There is over 90 per cent of this people who are vassals, peons, or slaves in neatly all but name. It is inhuman, it is an act of bad faith to turn these people over the tender mercies of the dominant class here – to the same masters that have worked and controlled them, with the assistance of the Spanish Army, for ages past.
It is true that we have driven the Spaniards out. It is true that we have substituted the United States troops and the Stars and Stripes for the Spanish troops and Spanish flag. That is all. These people, as all people, of right ought to be free and independent. But children and vast hordes of people cannot be free and independent because they have not sufficient knowledge to govern themselves.
Let us educate these people, and teach them what government of the people means. They do not know, and never will unless the people of the United States teach them. It is inhuman, and an act of bad faith, to assist the dominant 5 per cent to keep them in subjection and ignorance. It might be supposed that the educated, governing class would desire to educate the mass of the people, but it is not so. In talking with an educated Puerto Rican – an M. D. who was graduated at one of our medical colleges – I suggested a perfect system of free schools. He assured me that would never do. It would do to have higher education for the centres of wealth, of course, but education of the masses would destroy labor.
This M.D. expressed surprise that I, an Army officer, should favor universal education and believe in a republican form of government. Turn this island over to the dominant class, and it will be Spanish in all but name a hundred years from now.
Make a District of Puerto Rico. Appoint a commission of citizen of the United States to govern it. Introduce a few hundred school teaches. Organize a systems of free schools teaching nothing but English, and in a few years a portion of these people can be safely admitted into Government.

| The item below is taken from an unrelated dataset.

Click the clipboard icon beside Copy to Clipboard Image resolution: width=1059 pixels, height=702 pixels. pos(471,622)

In less than twenty-five years it will be a colony of American citizens, who will be able to organize a Government in republican lines. It is the only way we can govern these people with any hope of success. The educated class have no use for us or for our ideas of government. Their education is on entirely different lines. They desired to get rid of Spanish taxation, and we relieved them of that.

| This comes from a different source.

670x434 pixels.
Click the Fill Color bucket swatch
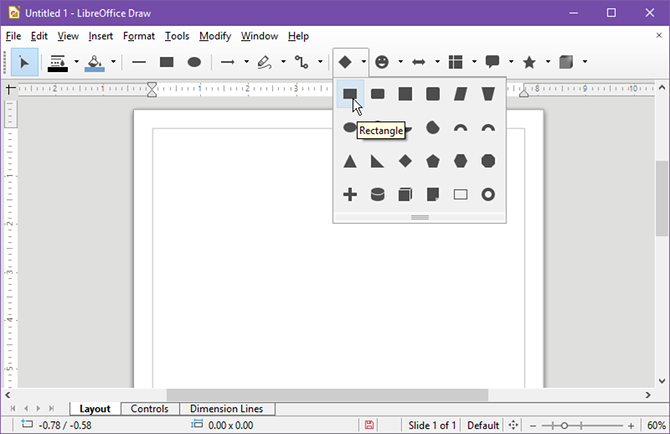(94, 62)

Now, if we will turn the government over to them and back their government with our strong military arm, it will suit the dominant few exactly.
Puerto Rico is a beautiful country, and the land are very productive. The people are a light-hearted, simple-minded, harm-less, indolent, docile people, and while they gamble, and are fond of wine, women, music, and dancing, they are honest and sober. They seem to realize that labor there has no reward, and that their existence is not much improved by the small share they receive of what they produce. Therefore they had just as well not labor at all. As ignorant and simple as they are, they hope a change of government will improve their miserable condition.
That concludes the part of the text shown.